Folha - Com a subida nas pesquisas, não pára de entrar gente na campanha, inclusive na sua área. Isso ajuda ou atrapalha?
Paz -
Nossa equipe não tende a crescer muito. Gente batendo cabeça, sem ter o que fazer, só gera intriga. Se a equipe for enxuta e todos tiverem trabalho, ninguém fica pensando em fazer bobagem.

Folha - Há quem diga que o crescimento de Ciro coloca em xeque um modelo, em tese representado pelas campanhas de Lula e Serra, que daria excessiva importância aos marqueteiros. O sr. concorda?
Paz -
Para mim, o bom homem de marketing é um tradutor de meios. Auxiliado por analistas, faz a informação chegar ao maior número possível de pessoas. Quando ele vira cirurgião plástico, alfaiate, produtor de eventos, transformador do sério em sorridente e do informal no bem vestido, isso nada tem a ver com o trabalho e nos dá péssima fama.
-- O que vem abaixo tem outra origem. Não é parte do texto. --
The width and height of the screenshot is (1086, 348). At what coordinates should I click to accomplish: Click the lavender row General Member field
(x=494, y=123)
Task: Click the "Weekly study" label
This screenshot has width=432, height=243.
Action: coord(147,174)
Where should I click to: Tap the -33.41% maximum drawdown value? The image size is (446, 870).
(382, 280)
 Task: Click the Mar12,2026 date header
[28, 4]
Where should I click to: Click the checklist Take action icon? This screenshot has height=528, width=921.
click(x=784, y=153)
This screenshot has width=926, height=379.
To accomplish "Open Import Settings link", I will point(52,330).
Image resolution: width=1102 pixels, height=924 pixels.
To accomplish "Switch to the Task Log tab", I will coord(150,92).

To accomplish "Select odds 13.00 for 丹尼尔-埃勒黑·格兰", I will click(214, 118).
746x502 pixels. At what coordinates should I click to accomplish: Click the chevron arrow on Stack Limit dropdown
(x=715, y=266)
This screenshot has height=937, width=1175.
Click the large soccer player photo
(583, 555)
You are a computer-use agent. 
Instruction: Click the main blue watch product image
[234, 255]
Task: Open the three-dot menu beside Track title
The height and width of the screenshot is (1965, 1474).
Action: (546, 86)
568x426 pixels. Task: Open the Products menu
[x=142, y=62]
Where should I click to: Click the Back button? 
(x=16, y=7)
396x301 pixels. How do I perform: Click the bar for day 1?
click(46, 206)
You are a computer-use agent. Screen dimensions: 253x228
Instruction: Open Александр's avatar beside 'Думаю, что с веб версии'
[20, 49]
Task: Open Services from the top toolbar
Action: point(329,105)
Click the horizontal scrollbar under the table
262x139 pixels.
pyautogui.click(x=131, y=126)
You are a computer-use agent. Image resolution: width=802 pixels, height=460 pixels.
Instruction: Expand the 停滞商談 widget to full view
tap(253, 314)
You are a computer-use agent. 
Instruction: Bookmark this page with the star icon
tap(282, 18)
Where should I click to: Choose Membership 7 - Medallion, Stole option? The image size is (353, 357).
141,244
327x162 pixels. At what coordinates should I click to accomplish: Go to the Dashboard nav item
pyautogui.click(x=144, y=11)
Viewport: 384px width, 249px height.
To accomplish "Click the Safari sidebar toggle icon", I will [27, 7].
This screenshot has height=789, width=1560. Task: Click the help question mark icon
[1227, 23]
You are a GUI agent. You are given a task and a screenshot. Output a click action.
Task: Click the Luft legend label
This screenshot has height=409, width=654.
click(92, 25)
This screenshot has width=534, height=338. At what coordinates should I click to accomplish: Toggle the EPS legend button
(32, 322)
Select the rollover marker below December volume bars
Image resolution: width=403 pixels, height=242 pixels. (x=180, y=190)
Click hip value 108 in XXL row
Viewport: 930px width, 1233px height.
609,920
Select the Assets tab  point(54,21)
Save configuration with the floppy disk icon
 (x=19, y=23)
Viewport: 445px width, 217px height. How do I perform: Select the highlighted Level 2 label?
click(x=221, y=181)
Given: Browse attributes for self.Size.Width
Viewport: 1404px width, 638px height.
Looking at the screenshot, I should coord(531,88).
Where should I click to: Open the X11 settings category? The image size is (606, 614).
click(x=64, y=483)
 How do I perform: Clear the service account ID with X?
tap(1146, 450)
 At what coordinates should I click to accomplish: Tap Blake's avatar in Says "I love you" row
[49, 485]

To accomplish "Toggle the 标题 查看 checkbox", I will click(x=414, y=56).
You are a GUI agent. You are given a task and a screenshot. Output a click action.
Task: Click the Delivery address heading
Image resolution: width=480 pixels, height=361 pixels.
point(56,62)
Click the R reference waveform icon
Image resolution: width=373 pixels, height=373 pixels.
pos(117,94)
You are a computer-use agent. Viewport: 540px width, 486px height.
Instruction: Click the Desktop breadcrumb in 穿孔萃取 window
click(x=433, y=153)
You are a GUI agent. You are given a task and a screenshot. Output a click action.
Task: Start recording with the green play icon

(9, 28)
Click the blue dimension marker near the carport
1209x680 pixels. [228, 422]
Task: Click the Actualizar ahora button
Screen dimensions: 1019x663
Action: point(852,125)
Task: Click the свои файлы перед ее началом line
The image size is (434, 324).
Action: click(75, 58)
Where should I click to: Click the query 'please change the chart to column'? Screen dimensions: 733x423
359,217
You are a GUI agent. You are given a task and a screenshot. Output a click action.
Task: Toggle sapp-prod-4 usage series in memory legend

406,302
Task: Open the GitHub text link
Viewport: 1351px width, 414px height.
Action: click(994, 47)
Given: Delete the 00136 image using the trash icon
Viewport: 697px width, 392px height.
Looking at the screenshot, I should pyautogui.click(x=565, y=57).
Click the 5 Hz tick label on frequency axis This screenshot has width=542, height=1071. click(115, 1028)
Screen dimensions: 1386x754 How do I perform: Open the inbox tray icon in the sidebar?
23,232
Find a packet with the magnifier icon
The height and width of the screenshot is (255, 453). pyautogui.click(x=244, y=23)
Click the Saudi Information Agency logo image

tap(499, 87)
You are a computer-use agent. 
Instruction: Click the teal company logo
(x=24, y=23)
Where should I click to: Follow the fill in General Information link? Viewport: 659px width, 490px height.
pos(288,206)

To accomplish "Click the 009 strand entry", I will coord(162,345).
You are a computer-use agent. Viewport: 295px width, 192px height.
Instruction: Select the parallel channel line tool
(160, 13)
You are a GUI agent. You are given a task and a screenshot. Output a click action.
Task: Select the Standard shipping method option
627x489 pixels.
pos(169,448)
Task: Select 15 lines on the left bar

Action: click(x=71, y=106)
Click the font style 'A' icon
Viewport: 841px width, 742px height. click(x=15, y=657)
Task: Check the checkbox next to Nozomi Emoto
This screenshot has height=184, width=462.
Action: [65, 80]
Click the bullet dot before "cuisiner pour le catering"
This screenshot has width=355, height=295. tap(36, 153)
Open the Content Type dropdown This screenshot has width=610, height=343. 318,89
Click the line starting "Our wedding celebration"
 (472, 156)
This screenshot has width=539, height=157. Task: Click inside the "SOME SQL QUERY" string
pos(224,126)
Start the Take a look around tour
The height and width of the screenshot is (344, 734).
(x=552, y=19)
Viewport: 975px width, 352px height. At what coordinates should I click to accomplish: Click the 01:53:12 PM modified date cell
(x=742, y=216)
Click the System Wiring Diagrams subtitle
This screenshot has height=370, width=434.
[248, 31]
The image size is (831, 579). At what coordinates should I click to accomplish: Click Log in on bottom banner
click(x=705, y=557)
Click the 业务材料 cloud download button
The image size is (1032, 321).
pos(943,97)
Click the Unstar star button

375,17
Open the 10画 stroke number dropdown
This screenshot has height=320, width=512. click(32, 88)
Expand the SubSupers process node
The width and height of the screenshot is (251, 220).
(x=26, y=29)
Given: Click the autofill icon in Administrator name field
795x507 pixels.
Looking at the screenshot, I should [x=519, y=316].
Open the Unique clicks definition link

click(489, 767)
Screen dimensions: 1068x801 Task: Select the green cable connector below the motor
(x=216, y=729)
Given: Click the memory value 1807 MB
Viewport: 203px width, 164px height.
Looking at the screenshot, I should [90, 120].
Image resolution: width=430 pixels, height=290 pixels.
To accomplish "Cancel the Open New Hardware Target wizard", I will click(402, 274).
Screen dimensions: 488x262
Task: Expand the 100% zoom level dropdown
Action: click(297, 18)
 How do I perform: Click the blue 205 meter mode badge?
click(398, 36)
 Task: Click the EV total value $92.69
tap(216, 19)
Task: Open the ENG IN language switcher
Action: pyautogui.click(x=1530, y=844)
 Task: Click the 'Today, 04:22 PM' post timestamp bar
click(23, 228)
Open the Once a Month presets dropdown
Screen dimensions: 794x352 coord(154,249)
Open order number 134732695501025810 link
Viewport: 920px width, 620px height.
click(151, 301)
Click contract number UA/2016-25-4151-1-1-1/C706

Como se o marqueteiro pudesse chegar e fazer acontecer. "Vou transformar você e você vai ganhar." Mentira. Eu me recuso a dizer isso a qualquer cliente. Faço um trabalho sério. Agora, não vou dizer que meu trabalho é mais importante que o do sujeito que vai pedir voto na rua, porque não é.

Folha - É mais complicado trabalhar para o cunhado?
Paz -
Sim e não. Sim porque é alguém da família. Eu me dou muito bem com a família da minha mulher, mas também sou capaz de levantar da mesa e ir embora se o candidato não acreditar no que faço. Com uma família unida como a do Ciro, isso não é fácil.
O lado fácil é que, pelo menos eu imagino, ele confia mais em mim, porque sabe que eu não teria por que fazer algo contra ele.